Word and element locating data
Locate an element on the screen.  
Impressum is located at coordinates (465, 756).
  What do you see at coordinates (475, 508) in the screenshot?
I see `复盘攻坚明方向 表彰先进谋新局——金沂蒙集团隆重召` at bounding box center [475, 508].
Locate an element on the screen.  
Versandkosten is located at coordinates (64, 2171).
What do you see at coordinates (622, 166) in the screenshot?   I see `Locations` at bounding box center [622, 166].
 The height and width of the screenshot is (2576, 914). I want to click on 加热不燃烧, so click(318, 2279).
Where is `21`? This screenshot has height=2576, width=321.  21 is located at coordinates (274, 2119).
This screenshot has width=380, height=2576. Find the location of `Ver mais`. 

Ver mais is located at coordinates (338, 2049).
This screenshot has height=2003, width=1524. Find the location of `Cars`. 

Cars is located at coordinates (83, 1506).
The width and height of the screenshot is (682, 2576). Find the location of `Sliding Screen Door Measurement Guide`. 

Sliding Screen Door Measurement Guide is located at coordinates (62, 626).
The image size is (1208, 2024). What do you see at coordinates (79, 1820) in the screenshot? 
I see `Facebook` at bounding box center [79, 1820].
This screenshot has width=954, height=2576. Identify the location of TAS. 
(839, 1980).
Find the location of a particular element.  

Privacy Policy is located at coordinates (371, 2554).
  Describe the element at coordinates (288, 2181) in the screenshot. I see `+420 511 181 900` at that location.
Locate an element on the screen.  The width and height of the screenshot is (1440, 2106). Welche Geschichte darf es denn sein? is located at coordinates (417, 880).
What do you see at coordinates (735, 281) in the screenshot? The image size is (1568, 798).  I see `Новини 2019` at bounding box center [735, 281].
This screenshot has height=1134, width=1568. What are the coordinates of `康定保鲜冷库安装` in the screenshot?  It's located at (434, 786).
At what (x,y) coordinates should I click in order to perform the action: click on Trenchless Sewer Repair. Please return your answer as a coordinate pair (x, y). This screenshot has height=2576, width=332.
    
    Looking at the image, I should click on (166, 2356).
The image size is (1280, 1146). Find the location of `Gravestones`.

> [Task requirements]: Return every line of the records that contains the string "image". Case counts.

> [Output of the task]:
The image size is (1208, 2024). What do you see at coordinates (79, 1820) in the screenshot? 
What do you see at coordinates (735, 281) in the screenshot? The image size is (1568, 798).  I see `Новини 2019` at bounding box center [735, 281].
    Looking at the image, I should click on (166, 2356).
The image size is (1280, 1146). Find the location of `Gravestones`.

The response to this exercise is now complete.